E come si sono giustificati davanti agli iscritti? Dopo alcuni giorni di arrampicamento sugli specchi si è scoperto che avevano già firmato gli accordi con l'azienda poco prima del referendum (ripeto) da loro stessi indetto!
E i lavoratori come hanno reagito?
Qualcuno ha stracciato la tessera del sindacato, ma i più l'hanno tranquillamente rinnovata! Capisci?
Questo è un fulgido esempio di POPOLINO PECORA CHE AMA ESSERE INGANNATO!
E questo è lo stesso popolino che, nonostante lo abbia preso in "quel posto" dai propri "paladini", continua a "bere" balle su balle dalla "triplice" e si fa trascinare da questi "signori" nelle piazze italiane per le motivazioni più futili. Ed è sempre questo il popolino che accetta (senza dire "bao", facendo finta di non vedere) di farsi metter le mani nel portafogli dai vari Prodi e Amato!
Dimmi tu se, in queste condizioni, può essere possibile una SERIA politica economica e tanto più in un momento di congiuntura che richiede rimedi urgenti!

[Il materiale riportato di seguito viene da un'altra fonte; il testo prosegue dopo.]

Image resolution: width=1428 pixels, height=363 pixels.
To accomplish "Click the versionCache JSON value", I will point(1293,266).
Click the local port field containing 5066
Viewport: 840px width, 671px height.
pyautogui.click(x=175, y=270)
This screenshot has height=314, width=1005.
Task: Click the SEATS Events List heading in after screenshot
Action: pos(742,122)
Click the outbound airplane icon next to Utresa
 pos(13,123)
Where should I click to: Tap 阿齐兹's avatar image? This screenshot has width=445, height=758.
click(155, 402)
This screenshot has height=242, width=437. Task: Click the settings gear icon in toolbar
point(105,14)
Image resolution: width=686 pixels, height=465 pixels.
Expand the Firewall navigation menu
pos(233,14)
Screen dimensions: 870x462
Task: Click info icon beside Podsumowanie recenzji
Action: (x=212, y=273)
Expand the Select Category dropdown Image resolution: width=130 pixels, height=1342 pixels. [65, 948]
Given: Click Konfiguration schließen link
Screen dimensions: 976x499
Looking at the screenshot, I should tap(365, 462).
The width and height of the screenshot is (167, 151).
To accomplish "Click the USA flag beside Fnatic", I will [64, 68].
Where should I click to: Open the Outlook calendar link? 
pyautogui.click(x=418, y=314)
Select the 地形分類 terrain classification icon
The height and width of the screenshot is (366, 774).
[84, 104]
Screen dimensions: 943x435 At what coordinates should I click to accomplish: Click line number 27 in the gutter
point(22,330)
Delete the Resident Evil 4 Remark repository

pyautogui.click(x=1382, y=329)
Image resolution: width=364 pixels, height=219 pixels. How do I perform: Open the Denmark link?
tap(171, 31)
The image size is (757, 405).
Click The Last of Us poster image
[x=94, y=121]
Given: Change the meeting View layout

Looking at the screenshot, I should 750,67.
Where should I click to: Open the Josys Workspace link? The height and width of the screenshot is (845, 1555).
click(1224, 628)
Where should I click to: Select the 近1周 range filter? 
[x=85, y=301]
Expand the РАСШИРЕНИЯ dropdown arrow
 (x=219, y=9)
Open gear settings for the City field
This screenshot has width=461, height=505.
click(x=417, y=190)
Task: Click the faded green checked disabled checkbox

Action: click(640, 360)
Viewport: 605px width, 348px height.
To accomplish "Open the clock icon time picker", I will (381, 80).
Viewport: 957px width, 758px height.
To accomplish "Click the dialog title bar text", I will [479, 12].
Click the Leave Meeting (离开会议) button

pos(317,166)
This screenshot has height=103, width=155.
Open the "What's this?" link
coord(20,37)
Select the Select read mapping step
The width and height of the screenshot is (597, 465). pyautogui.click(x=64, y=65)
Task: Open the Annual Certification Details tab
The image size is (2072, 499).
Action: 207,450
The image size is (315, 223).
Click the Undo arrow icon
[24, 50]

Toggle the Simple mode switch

Scusa lo sfogo e la mia prolissità, ma ne ho già viste troppe di cose assurde per poter stare zitto e "mediare" come fanno tanti altri.

Un saluto.

il miscredente

16 marzo, 2006 00:23  
Anonymous capemaster ha scritto...

Sono un po' di fretta per motivi di lavoro...
Ti ringrazio della risposta puntuale.
Anche se qualcosa non lo condivido, spero di continuare a parlare con te.

Vedo che hai il banner "Per L'Occidente"... Hai letto il libro di Giorello "Di nessuna chiesa"? CHe ne pensi?